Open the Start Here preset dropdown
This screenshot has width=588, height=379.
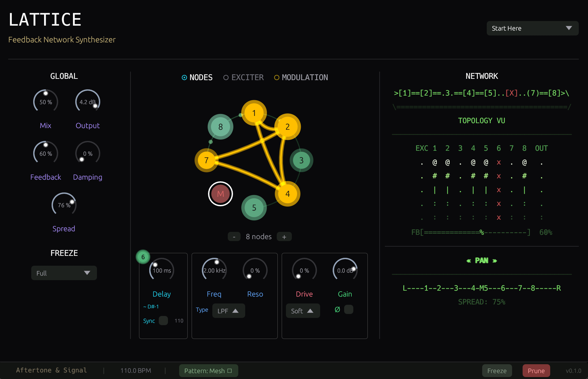click(x=532, y=28)
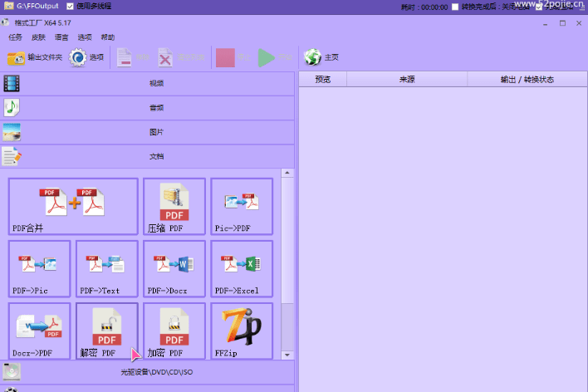
Task: Click the 主页 homepage button
Action: [x=322, y=57]
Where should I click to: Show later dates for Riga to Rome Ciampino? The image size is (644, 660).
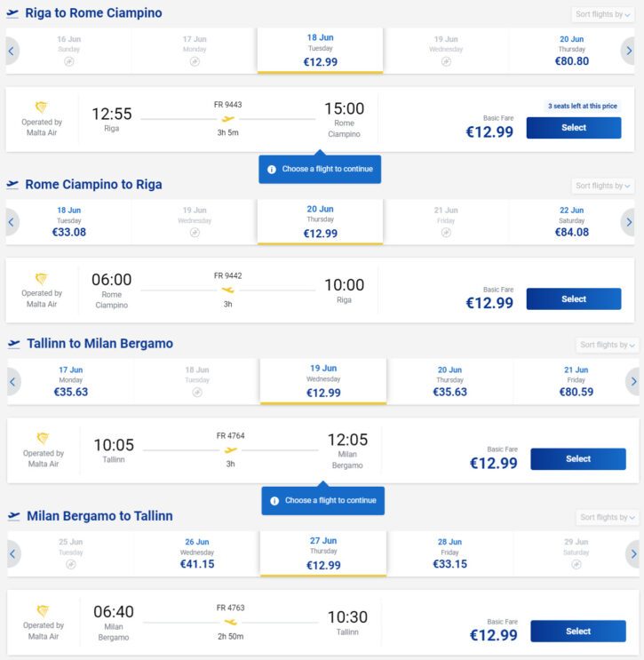(x=628, y=51)
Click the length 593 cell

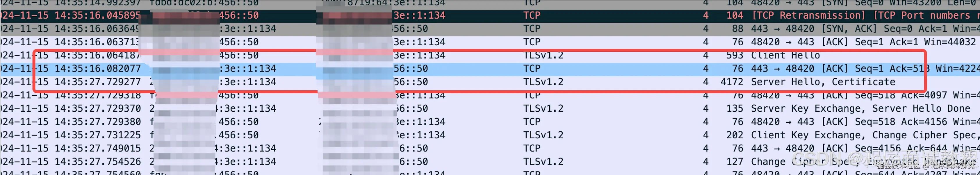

### WORK REQUEST
Exclude the pictures from the copy. Retype exactly the lines running from the one containing "This screenshot has width=588, height=379." through the last line of the listing.

### RESULT OF THE TASK
This screenshot has width=588, height=379.
click(x=532, y=28)
Task: Click the 主页 homepage button
Action: [x=322, y=57]
Where should I click to: Show later dates for Riga to Rome Ciampino? The image size is (644, 660).
(x=628, y=51)
Click the length 593 cell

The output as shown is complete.